Igreja/Sociedade: D. Francisco Senra Coelho defende que padres têm de «entrar no comboio» da inteligência artificial

Arcebispo de Évora alerta que a IA não pode substituir a vivência comunitária e rejeita respostas pastorais pré-formatadas

Foto: Agência ECCLESIA/OC

Albufeira, 21 jan 2026 (Ecclesia) – O arcebispo de Évora afirmou, em Albufeira, que os sacerdotes têm de conhecer a Inteligência Artificial (IA) para poderem dialogar com as comunidades, alertando que a Igreja não pode “perder a marcha do tempo” nem ficar parada na estação.

“O comboio parte connosco ou sem nós.
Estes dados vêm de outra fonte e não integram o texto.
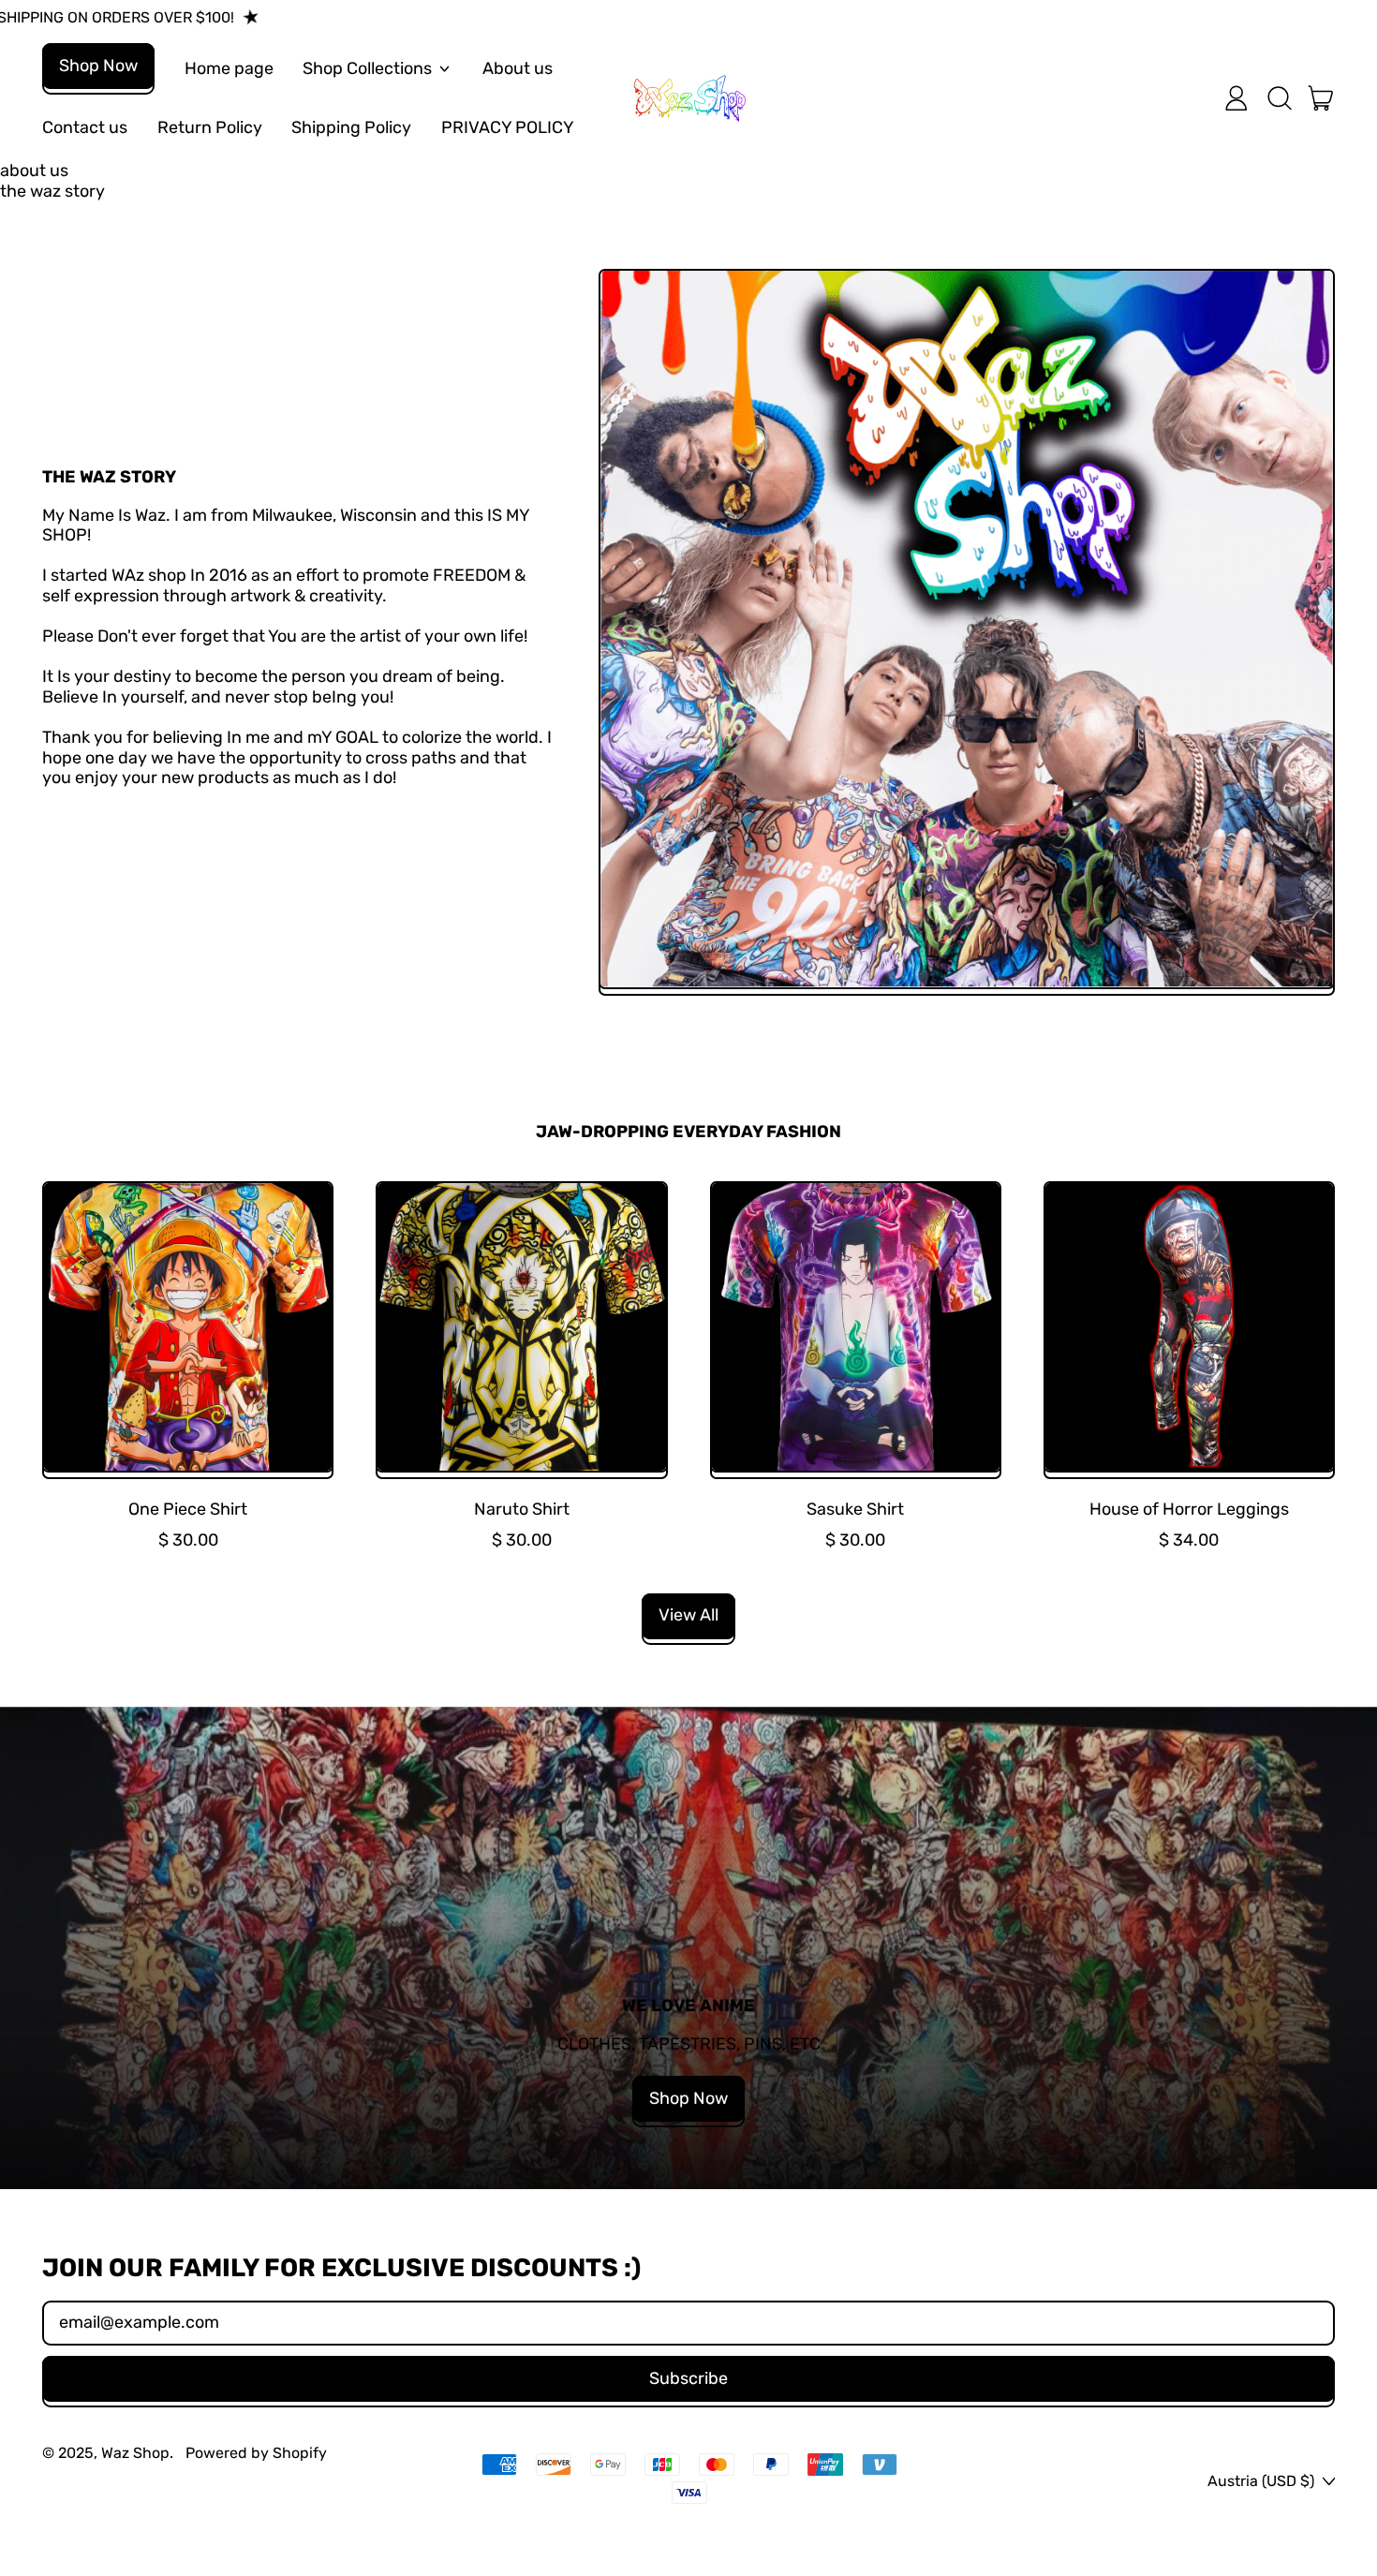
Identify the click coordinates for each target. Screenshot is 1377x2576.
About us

Se nós não entrarmos no comboio, ficamos na estação. É necessário ir neste comboio, que é o comboio da sociedade, que não para nem depende de nós”, disse D. Francisco Senra Coelho à Agência ECCLESIA.

Falando à margem das jornadas de atualização do clero das Dioceses do Algarve, Beja e Évora, o responsável sublinhou que a IA exige aos pastores “muito mais preparação”, porque o povo de Deus já não é um “corpo passivo” que se satisfaz com respostas prontas.

“O padre, o diácono, o catequista, o pastor da Igreja, o bispo, está a falar com pessoas que já trazem uma informação”, notou, defendendo que é necessário “viver e conviver” com a tecnologia para a poder humanizar.

D. Francisco Senra Coelho rejeitou cenários de ficção científica em que a máquina domina o homem, lembrando que a IA “há de ser sempre criatura” e o ser humano “criador”.

No entanto, o prelado alertou para os riscos de uma utilização que dispense a relação pessoal e a vivência comunitária, dando o exemplo da catequese.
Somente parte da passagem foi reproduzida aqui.